Draghi Pans Rate Hike Despite Inflation
Higher inflation figures announced for the Eurozone have increased calls for European Central Bank (ECB) President Mario Draghi to end the ECB’s bond-buying initiative, and join the U.S. Federal Reserve in raising interest rates. Draghi was upbeat about the euro in a speech given on Monday. However, he is still cautious about ending the qualitative-easing (QE) program which has keep rates artificially low to counter the effects of the global recession which began in 2008.
Draghi Is Not Tempted to Raise Rates by Economic Recovery
Several economic indicators are pointing to a sustained recovery, including low unemployment, an increase in lending. The inflation rate has now met the ECB’s target for the first time since 2013. The average household income is also rising, leading to increased consumer consumption. Draghi still advocated for moderation in terms of economic policy because forecasts still call for the inflation rate to drop back below the target in the near future.
Winter May Be Behind Inflation Hike
Improved inflation numbers in February were likely due to an increase in prices for utilities. Rates hit 2 percent for the first time since January 2013. However, much of this is related to winter weather. When analysts looked to the core inflation figures, which do not take into account utility or food costs, rates were stagnant. This makes a good case for Draghi’s argument that QE is still required to stimulate the European economy.
Eastern Europe Worries about Early Rate Hikes
Eastern Europe, in particular, worries about the impact of a rate increase implemented too early. Many of the leading economists from Poland, Hungary, and Czech Republic supported similar measures by the ECB in 2012. But an sudden economic downturn required Jean-Claude Trichet, then ECB Governor, to reverse the rate decision after only six months.
At the time, Adam Glapinski, currently in charge of Poland’s central bank, was one of the Monetary Policy Council members who backed the rate increase. Now, he is noting that policy rates should remain on hold until forecasts predict a lasting change in inflation. Glapinski says he sees no “grounds for rate hikes this year. What’s more, based on this projection, I wouldn’t see any need for tightening even in 2018.”
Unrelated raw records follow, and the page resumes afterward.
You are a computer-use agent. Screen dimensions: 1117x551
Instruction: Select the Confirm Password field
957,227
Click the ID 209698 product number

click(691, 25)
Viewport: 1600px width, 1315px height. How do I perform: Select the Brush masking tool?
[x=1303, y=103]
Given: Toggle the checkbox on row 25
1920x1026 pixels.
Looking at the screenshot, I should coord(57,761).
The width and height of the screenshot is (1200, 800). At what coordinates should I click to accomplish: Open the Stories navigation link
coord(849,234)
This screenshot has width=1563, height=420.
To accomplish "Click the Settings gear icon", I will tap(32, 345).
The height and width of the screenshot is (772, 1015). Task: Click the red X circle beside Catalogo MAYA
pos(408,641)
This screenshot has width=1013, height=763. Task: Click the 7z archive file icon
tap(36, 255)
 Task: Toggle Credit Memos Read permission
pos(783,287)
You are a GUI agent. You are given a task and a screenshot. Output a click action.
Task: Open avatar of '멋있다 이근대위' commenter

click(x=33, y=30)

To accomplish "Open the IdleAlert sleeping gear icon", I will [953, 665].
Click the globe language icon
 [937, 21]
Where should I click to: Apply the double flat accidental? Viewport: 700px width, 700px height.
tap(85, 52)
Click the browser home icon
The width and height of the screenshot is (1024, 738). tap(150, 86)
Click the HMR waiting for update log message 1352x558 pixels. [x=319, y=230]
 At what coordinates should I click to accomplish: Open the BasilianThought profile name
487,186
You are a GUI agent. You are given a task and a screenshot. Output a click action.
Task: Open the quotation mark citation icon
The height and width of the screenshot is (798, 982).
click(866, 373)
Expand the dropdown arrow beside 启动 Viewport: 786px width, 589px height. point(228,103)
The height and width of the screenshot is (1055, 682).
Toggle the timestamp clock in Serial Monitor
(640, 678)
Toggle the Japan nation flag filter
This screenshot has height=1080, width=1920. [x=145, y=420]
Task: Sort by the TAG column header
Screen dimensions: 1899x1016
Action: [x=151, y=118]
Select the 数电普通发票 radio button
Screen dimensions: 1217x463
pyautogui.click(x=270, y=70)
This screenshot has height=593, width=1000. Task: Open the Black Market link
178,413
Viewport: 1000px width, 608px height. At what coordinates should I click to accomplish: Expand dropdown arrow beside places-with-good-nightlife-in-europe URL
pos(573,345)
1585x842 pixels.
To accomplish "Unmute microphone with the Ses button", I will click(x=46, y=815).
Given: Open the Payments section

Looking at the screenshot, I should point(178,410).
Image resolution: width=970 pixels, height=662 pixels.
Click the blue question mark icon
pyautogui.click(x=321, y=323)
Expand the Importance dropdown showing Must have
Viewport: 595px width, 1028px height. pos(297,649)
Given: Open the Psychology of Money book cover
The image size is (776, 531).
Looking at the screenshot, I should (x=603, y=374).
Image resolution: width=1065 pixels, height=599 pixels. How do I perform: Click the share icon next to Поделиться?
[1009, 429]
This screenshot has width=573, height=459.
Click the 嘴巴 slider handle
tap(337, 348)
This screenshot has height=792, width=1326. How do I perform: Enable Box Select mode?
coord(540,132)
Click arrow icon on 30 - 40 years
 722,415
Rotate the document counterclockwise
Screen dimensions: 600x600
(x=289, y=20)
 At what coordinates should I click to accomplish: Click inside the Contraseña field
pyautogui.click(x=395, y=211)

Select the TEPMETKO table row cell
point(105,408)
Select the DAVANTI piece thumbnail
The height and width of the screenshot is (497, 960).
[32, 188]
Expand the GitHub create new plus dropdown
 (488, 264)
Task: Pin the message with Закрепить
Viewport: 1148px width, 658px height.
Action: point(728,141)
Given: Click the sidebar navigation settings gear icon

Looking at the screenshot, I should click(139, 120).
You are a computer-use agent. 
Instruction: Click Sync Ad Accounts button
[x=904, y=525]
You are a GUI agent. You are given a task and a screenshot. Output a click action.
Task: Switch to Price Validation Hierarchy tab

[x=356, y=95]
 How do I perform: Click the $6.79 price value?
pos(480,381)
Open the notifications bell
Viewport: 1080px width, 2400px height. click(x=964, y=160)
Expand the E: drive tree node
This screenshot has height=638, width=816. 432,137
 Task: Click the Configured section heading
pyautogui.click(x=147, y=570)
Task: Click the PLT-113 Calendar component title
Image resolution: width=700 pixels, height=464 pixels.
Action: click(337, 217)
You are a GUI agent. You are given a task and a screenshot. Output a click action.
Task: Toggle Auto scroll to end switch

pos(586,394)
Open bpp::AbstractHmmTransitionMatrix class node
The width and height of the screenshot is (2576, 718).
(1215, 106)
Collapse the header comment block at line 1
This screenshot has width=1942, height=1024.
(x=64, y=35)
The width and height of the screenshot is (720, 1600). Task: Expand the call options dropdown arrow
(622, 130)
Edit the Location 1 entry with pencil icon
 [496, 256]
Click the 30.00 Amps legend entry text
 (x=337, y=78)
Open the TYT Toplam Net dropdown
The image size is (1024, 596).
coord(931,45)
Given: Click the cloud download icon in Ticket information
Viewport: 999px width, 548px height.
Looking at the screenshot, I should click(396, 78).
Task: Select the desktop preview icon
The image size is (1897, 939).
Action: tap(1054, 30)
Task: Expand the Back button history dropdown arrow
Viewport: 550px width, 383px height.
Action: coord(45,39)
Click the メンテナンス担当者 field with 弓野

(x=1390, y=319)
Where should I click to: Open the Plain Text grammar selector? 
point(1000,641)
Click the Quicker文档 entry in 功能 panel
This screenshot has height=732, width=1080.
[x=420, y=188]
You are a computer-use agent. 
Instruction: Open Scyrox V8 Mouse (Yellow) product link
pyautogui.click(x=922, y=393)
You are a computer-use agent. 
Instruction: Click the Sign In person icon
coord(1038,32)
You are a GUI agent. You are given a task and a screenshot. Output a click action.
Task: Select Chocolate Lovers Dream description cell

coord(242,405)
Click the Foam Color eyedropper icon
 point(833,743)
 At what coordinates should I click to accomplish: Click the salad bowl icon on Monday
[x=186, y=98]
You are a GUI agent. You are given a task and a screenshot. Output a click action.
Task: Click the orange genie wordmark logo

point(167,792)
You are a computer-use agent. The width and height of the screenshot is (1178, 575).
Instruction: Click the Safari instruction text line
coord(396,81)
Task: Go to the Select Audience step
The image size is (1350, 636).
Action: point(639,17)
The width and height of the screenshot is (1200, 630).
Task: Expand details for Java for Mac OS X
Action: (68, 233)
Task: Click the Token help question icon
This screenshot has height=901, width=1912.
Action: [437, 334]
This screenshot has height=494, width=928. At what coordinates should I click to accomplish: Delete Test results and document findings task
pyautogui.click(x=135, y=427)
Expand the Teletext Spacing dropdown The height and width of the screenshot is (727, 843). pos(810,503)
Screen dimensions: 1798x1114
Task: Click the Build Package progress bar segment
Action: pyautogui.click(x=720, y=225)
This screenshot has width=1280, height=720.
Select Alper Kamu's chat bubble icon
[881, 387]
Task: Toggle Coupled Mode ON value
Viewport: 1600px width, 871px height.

Several Countries Are Pressuring the ECB to End QE
Germany is leading the call for increasing rates, as the country’s inflation has already reached a robust 2.2 percent. The heads of the central banks of The Netherlands, France and Spain have also joined in on calling for QE measures to stop. The issue has become increasingly partisan as right-wing political parties from each of these countries are accusing the EU of supporting poor performers like Greece and Italy at the expense of dragging down economic growth. The world is currently watching the election taking place in The Netherlands to see if Geert Wilders, the leader of the conservative Party for Freedom, can parlay his criticisms of the ECB and the EU into a win at the ballot box.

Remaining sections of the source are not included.